| DATA FOR THIS TASK |

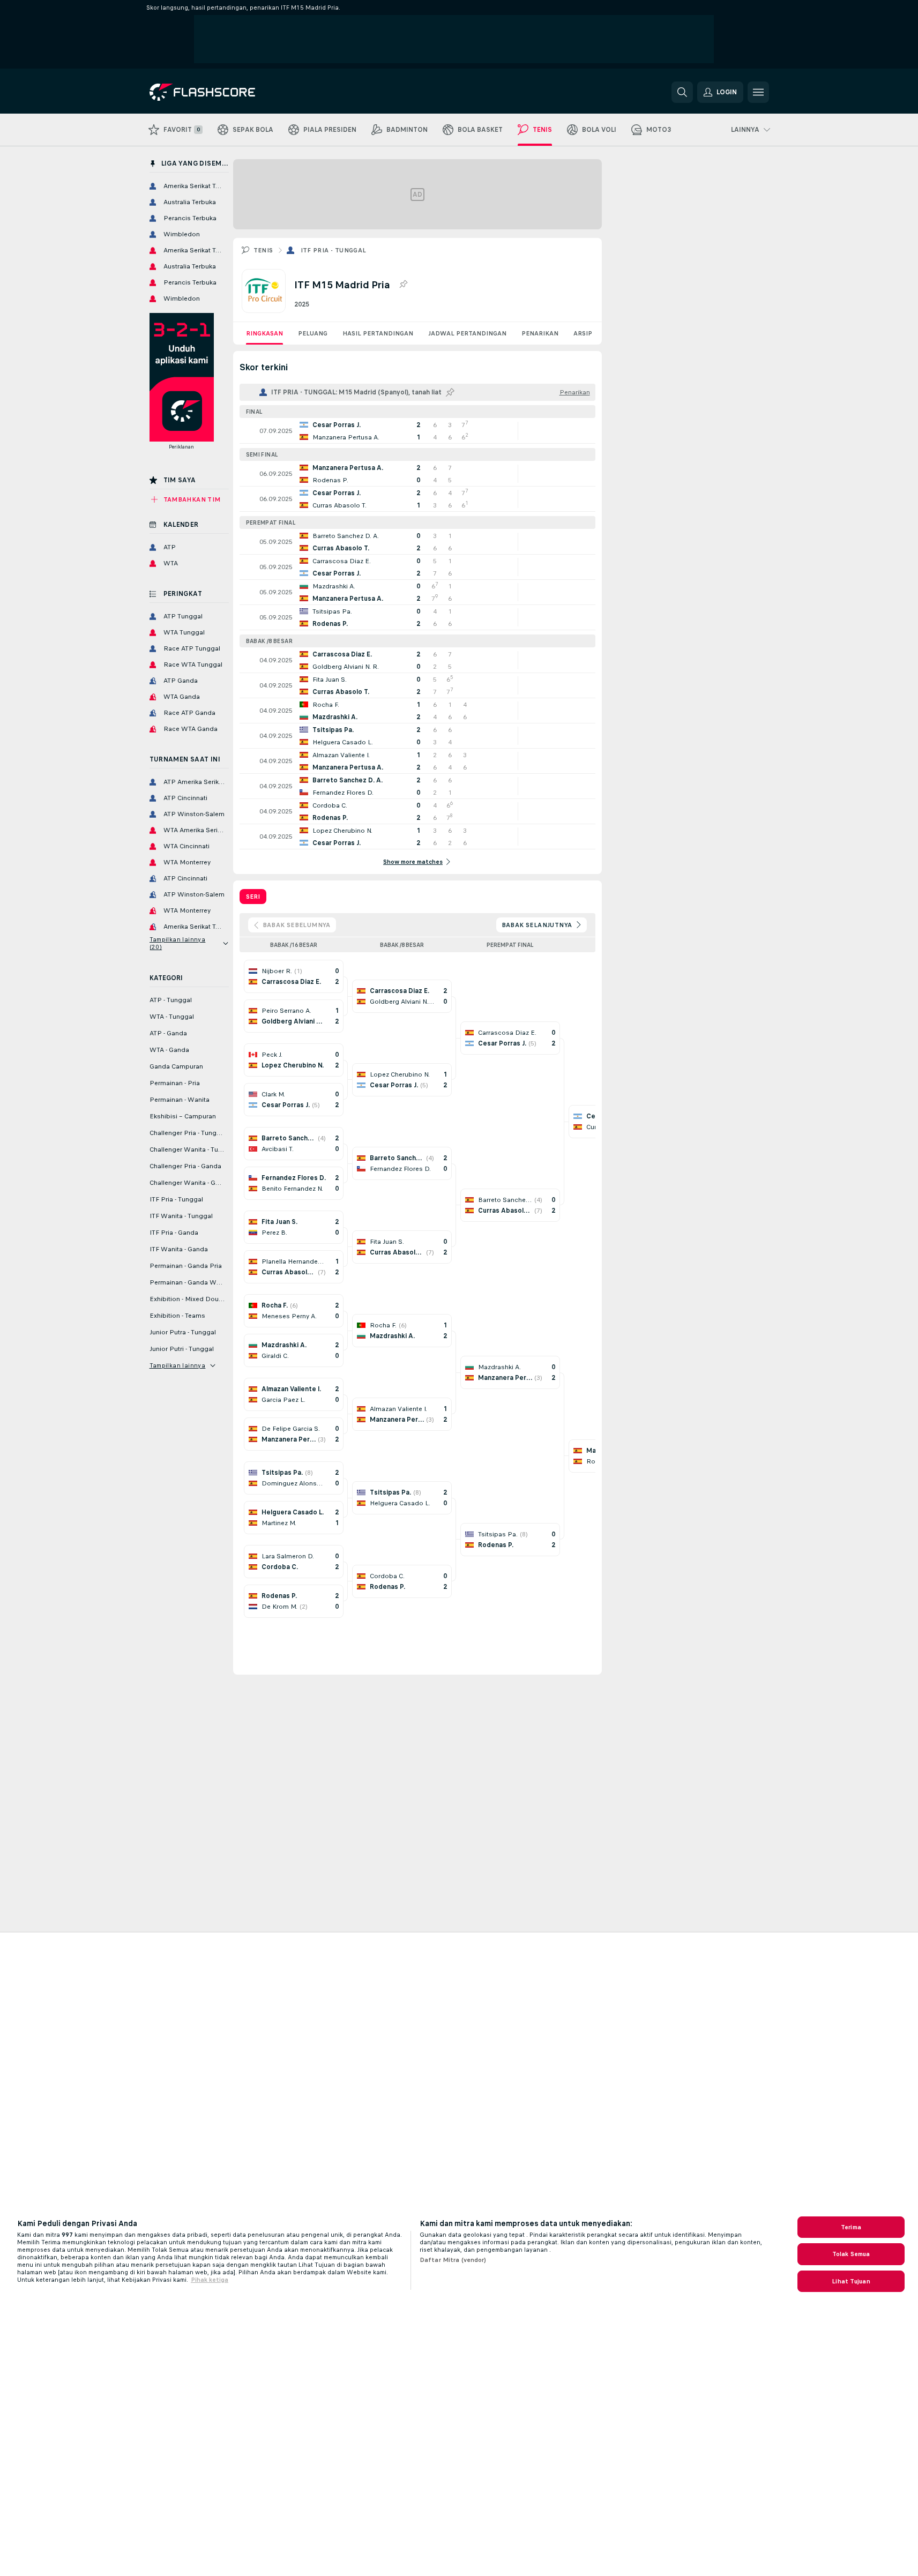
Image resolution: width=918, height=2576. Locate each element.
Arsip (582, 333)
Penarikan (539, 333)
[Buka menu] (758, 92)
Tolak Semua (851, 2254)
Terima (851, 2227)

...

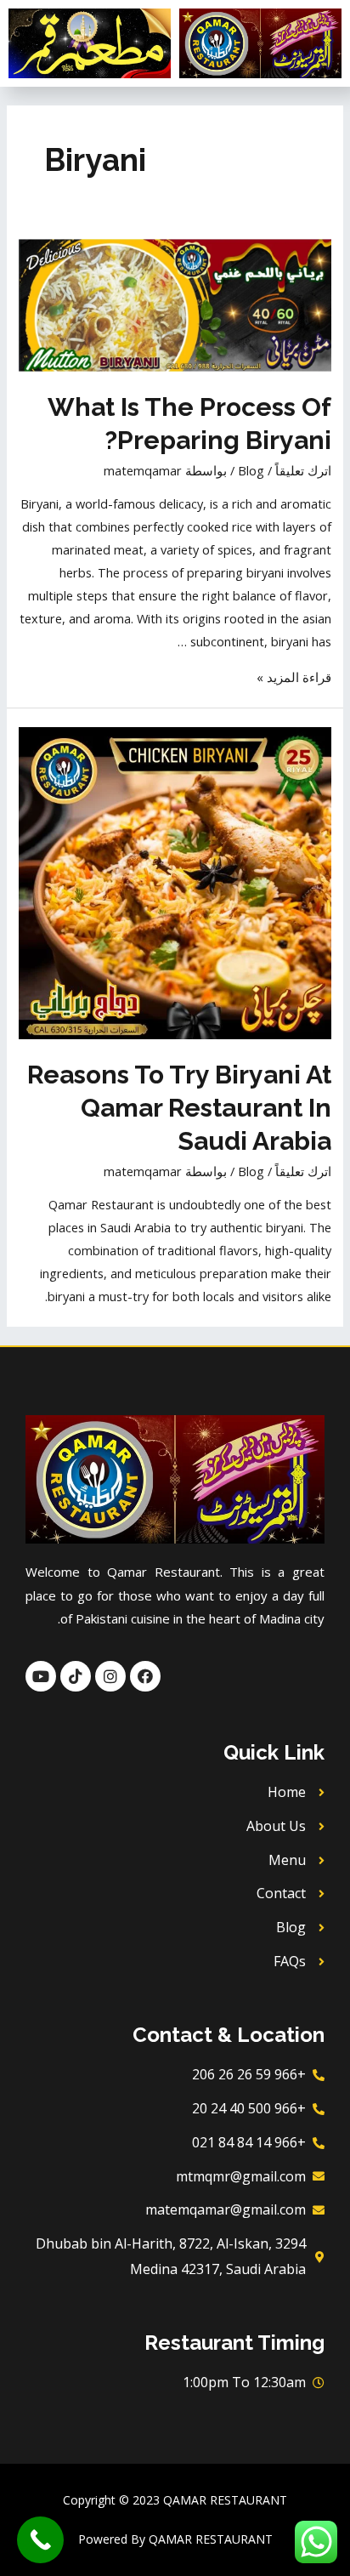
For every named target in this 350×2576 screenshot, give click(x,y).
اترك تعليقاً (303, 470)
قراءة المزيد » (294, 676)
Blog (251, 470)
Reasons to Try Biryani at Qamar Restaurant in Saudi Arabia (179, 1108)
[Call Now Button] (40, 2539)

| WHAT IS EXPECTED |
Return, unchanged, the run of lines above that opens with the line containing "اترك تعليقاً (303, 470)" and closes with the line containing "[Call Now Button] (40, 2539)". Include both.

| SOLVED PROBLEM |
اترك تعليقاً (303, 470)
قراءة المزيد » (294, 676)
Blog (251, 470)
Reasons to Try Biryani at Qamar Restaurant in Saudi Arabia (179, 1108)
[Call Now Button] (40, 2539)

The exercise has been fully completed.